SELECTED EXTRACT -
"""

Let's stop and take inventory for a minute. Assess the situation. Put things into perspective. Figure out where our ass is, in relation to a hole in the ground.

It's just about the middle of September, three weeks into a full time semester. Two tests tomorrow. An assignment and a lab report due tomorrow. I'm a full time student, I have two jobs (which add up to 20 hours a week), and I suffer from PTSD. Step one was starting a full time semester, step two was starting one (new) job, step three was the other job (which I already had) starting up for the semester. My stress level, then, has been steadily increasing since the start of the semester. My opportunities to relive stress, those being social activities and things outdoors in the sunshine, have been cut off because I'm so busy with school and work.

PTSD + several layers of stress = disassociation. Zoning out. Detaching. Avoiding the very things that will help take care of the stress, those being actually getting homework and additional studying done. I've had all day to work on what I need to get done and I haven't cracked a book open yet.

I know a few things about this feeling, I've had it before. Sitting in one place, spinning my wheels, almost feeling paralyzed-- it's called being at a stuck point. I'm stuck here because I believe something, about an event in the past. These points seem to happen at the worst times, when I have the most to do. Figures, that's when I experience the most stress.

9/11 doesn't help. I feel a little guilty for not wanting to remember it. I can't help it, I still do remember it-- and I don't think forgetting is a good thing-- but I need to let go of the feeling that the world is not a safe place. Worrying about what's happening in Afghanistan is not my job-- I cannot control those events. Other people are assigned to do that.

I can't change the fact that in the past I've made mistakes and had my share of failures. I've overcome them, I've made it this far, but stress now still feels like stress did when the situation was far worse.

"""

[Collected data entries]
"""

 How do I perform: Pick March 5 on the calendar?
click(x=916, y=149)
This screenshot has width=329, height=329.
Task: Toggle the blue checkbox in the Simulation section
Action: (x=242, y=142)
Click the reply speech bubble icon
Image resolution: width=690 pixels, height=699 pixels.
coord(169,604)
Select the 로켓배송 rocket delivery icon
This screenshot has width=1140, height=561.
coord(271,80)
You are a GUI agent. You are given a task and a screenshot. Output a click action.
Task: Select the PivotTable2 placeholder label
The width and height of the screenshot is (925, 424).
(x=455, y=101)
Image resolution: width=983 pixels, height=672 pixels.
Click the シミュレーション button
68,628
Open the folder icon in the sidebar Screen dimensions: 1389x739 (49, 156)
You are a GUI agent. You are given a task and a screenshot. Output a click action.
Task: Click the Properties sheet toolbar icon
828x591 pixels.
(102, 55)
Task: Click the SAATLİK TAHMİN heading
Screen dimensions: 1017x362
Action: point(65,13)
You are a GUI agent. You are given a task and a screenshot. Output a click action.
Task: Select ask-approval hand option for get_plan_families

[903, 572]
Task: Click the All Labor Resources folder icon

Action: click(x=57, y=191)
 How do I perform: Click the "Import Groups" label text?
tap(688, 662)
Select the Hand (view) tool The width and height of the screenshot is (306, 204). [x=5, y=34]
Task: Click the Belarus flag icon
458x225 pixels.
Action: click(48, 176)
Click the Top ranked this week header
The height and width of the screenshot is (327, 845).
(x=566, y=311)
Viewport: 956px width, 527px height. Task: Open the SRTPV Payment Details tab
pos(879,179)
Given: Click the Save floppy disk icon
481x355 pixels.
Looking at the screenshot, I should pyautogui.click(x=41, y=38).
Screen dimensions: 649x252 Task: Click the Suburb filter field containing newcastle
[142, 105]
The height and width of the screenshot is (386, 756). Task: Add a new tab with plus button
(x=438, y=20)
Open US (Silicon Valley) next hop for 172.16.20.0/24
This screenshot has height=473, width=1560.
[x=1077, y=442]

"""

WHAT TO WORK ON -
Please retype the post above about semester stress and PTSD in full, word for word.

YOUR SOLUTION -
Let's stop and take inventory for a minute. Assess the situation. Put things into perspective. Figure out where our ass is, in relation to a hole in the ground.

It's just about the middle of September, three weeks into a full time semester. Two tests tomorrow. An assignment and a lab report due tomorrow. I'm a full time student, I have two jobs (which add up to 20 hours a week), and I suffer from PTSD. Step one was starting a full time semester, step two was starting one (new) job, step three was the other job (which I already had) starting up for the semester. My stress level, then, has been steadily increasing since the start of the semester. My opportunities to relive stress, those being social activities and things outdoors in the sunshine, have been cut off because I'm so busy with school and work.

PTSD + several layers of stress = disassociation. Zoning out. Detaching. Avoiding the very things that will help take care of the stress, those being actually getting homework and additional studying done. I've had all day to work on what I need to get done and I haven't cracked a book open yet.

I know a few things about this feeling, I've had it before. Sitting in one place, spinning my wheels, almost feeling paralyzed-- it's called being at a stuck point. I'm stuck here because I believe something, about an event in the past. These points seem to happen at the worst times, when I have the most to do. Figures, that's when I experience the most stress.

9/11 doesn't help. I feel a little guilty for not wanting to remember it. I can't help it, I still do remember it-- and I don't think forgetting is a good thing-- but I need to let go of the feeling that the world is not a safe place. Worrying about what's happening in Afghanistan is not my job-- I cannot control those events. Other people are assigned to do that.

I can't change the fact that in the past I've made mistakes and had my share of failures. I've overcome them, I've made it this far, but stress now still feels like stress did when the situation was far worse.